Faerberia is a fungal genus in the family Polyporaceae. It is a monotypic genus, containing the single species Faerberia carbonaria, which is commonly known as the firesite funnel due to its habitat of burned soil.

== Taxonomy ==
This species was originally described in 1805 as Merulius carbonarius by botanists Johannes Baptista von Albertini and Lewis David de Schweinitz. Faerberia was circumscribed in 1981 by Czech mycologist Zdeněk Pouzar.

== Description ==
Faerberia carbonaria is a small funnel mushroom with tough, grey-white flesh. Although it belongs to Polyporaceae, it has gills. It is a somewhat rare, monotypic, gilled polypore with a habitat of burned soil. The cap diameter is 0.5–2 cm. It is funnel shaped and umbilicate, smooth or lightly fibrous texture. The cap margin is usually scalloped and rolled in. The stem is 1.5–7 cm. It is often curved, irregular, and fused together above the swollen base which sometimes displays white rhizoids. The gills are grey, growing paler towards the stipe. They are thick, decurrent, and usually with significant forking. The spore print is white. The spores are ellipsoid, smooth, non-amyloid. 8–9.5 x 4.5–5.5 micrometer (μm). The taste is indefinite and mild. The smell is faint and indefinite.

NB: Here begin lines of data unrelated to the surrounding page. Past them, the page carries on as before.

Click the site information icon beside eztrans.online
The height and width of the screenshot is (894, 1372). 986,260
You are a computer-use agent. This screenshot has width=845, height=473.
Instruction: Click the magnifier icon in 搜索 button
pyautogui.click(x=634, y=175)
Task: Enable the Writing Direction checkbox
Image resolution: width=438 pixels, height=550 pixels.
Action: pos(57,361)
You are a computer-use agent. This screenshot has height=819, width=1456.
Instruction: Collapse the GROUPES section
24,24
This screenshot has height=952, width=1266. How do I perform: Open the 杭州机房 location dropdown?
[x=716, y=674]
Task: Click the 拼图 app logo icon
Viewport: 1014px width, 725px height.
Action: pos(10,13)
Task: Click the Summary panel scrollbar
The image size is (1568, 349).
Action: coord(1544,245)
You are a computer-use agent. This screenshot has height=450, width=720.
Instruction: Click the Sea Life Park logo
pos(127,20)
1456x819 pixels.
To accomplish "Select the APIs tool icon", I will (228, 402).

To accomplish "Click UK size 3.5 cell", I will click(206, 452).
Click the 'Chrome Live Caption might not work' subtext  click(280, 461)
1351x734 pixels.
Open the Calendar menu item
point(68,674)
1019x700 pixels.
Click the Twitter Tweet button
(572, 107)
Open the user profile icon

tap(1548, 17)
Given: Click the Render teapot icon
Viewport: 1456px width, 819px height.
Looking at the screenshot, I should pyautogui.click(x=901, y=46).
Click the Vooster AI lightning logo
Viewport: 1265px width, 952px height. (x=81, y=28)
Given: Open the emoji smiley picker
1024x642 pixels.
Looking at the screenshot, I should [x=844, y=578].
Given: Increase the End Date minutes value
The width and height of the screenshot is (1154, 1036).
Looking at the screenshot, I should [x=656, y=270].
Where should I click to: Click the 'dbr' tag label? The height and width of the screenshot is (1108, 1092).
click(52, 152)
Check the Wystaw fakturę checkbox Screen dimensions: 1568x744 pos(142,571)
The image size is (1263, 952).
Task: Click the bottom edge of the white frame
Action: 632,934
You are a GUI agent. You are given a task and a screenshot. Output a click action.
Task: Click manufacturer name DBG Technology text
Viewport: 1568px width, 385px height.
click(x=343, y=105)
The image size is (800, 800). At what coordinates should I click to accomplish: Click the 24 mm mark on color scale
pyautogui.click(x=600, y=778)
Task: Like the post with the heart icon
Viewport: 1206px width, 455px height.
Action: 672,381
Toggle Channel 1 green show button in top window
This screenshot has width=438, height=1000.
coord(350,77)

== Habitat and distribution ==
F. carbonaria grows on burned soil with woodland fire sites as its most common habitat. It may grow in small trooping groups or be found individually, but it is uncommon to find it through summer and autumn.

== Relation to humans ==
Whilst it is an edible mushroom, it is regarded as a poor choice due to its tough texture, mild taste, and general rarity.